Le katsudon, c’est le tonkatsu qui se fait bol : une escalope panée dorée, retaillée puis mijotée une minute dans un bouillon dashi sucré-salé avec de l’oignon fondant et de l’œuf coulant, glissée sur du riz japonais. Un plat d’étudiant, de cantine et de veille d’examen au Japon — « katsu » veut aussi dire « vaincre ». La recette complète est ci-dessus ; voici les gestes qui font la différence et l’accord du caviste.

Le secret : paner d’abord, mijoter ensuite

Le katsudon se joue en deux temps. On frit d’abord un vrai tonkatsu bien croustillant, on le laisse égoutter, puis on le retaille en lanières que l’on repose à peine trente secondes dans le bouillon frémissant : assez pour que la panure boive un peu de dashi, pas assez pour qu’elle ramollisse complètement. L’œuf, lui, se verse en deux fois et se coupe du feu à peine pris : c’est ce fondant nappant, presque baveux, qui signe le vrai donburi. La chaleur résiduelle finit la cuisson dans le bol.

Quelle boisson avec le katsudon ?

Au Japon, on l’accompagne d’un thé vert (sencha) chaud ou glacé, dont l’amertume nette rince le gras de la friture, ou d’une bière blonde légère et fraîche. Côté vin, un blanc sec vif et citronné joue le même rôle que le thé : il tranche dans la panure et réveille l’œuf. Un Sauvignon servi bien frais (8-10 °C) fait très bien l’affaire sans écraser le plat.

Tout un repas japonais

Le katsudon est le cousin en bol du tonkatsu et le frère du oyakodon au poulet.

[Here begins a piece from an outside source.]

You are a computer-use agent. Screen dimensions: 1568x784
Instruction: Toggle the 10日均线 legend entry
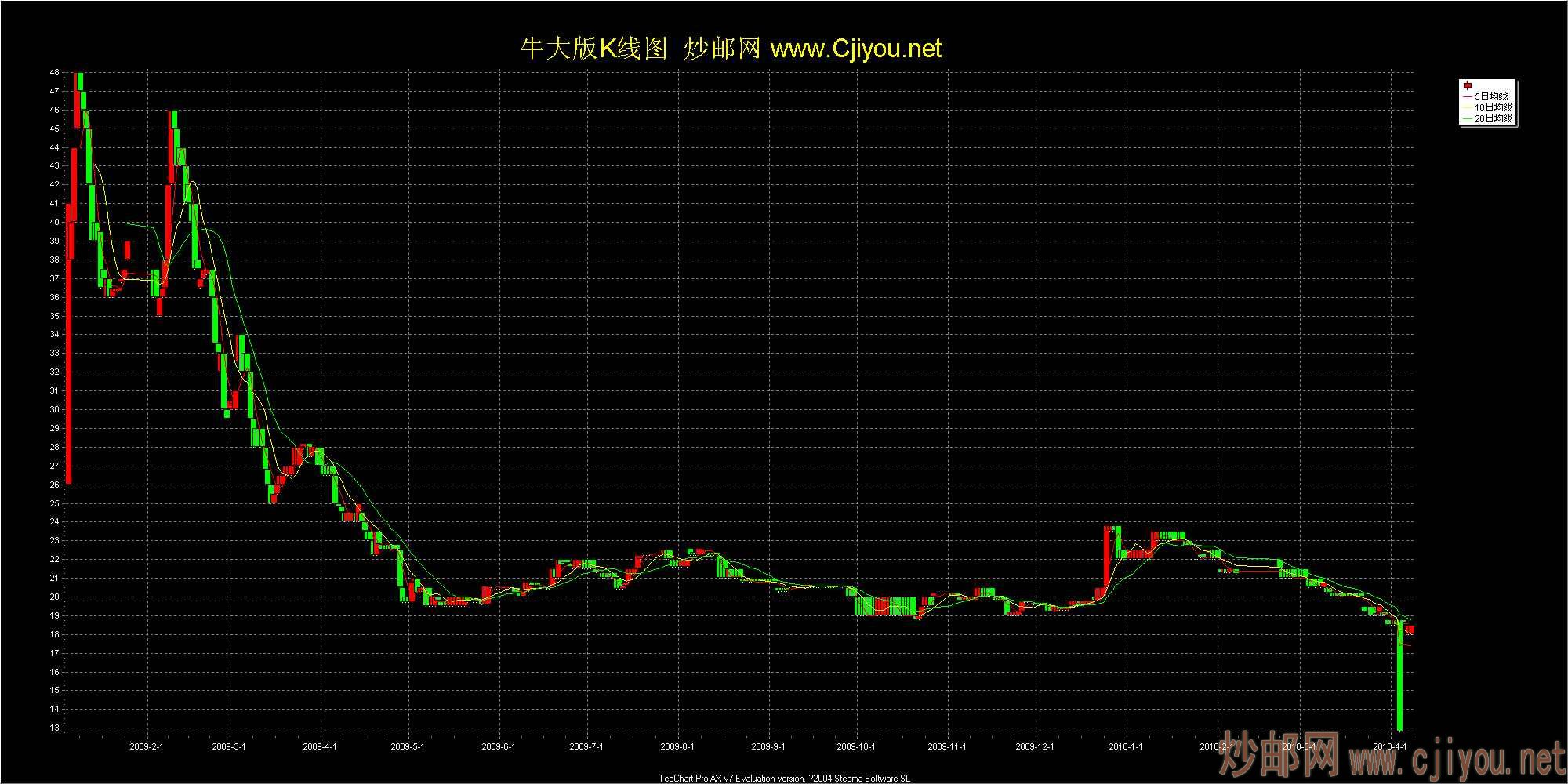(1493, 107)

Ouvrez le repas avec une soupe miso et, un autre soir, tentez le curry japonais. Nos cavistes vous conseillent en boutique à Sainte-Foy-la-Grande et à Creysse.

Allergènes

Contient gluten (farine, panko, sauce soja), œuf et soja. Le porc doit être cuit à cœur pendant la friture ; utilisez une huile propre chauffée à bonne température (170-180 °C) et ne la faites jamais fumer. L’œuf du bouillon reste volontairement peu cuit : choisissez des œufs extra-frais, gardez-les au réfrigérateur et servez aussitôt. Ce mijoté à l’œuf coulant est déconseillé aux femmes enceintes, aux jeunes enfants, aux personnes âgées ou immunodéprimées, pour qui l’œuf doit être bien cuit.

L’abus d’alcool est dangereux pour la santé. À consommer avec modération.